Police Blotter – 2/23/12
From the Salmon Recorder Herald, Feb 23, 2012 —
- Person said there was something going on but didn’t have any details.
- Woman reported a pitbull tangled up in her back yard who is barking and being aggressive.
- Person reported a newborn calf running down the middle of the road.
- Man said that neighbor keeps coming in and out of his house and is breaking things. He would like an officer to come by.
- Was a child dialing. Dispatch notified the parents.
OK, that last item is a child asking to be dismissed from the gene pool. I mean, in the age of Caller ID, dialing 911 is a display of such buffoonery as to require sterilization.
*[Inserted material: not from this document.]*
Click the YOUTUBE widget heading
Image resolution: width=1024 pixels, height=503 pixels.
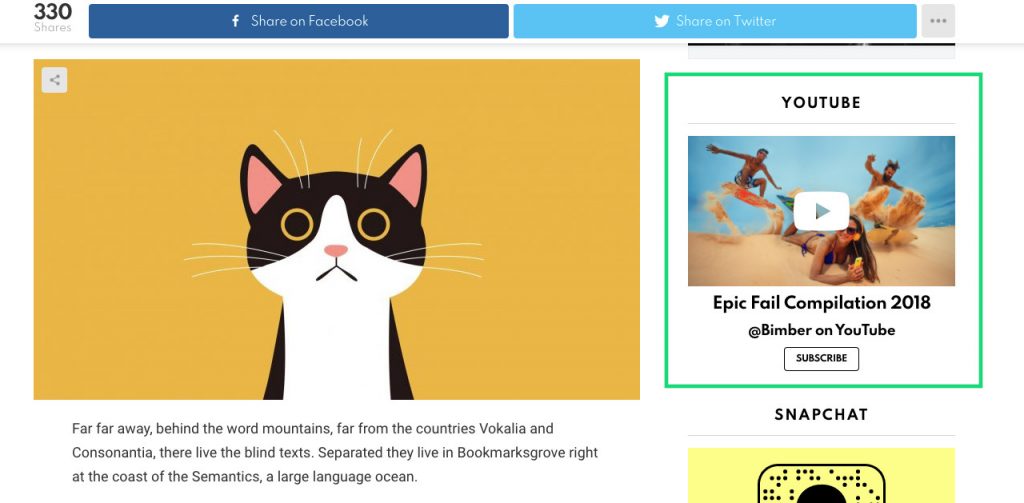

In fact, I am surprised that slumber parties persist in the age of Caller ID. I’m not sure that my friends would have bothered to congregate if prank calls were taken off the fun list.
But I’m not sure we would have thought to use the telephone in the way that tweens and teens do today. Somehow, no matter how many of their besties are congregated in one place, they manage to spend their time texting the lone human on Earth who is not at this party.
If any tweens read this post, they’ll be mystified by the black plastic object in the photo.
Thanks for pointing that out. Kids, if you are accidentally reading this, the photo is of the iPhone Classic NoG Rotary Dial version.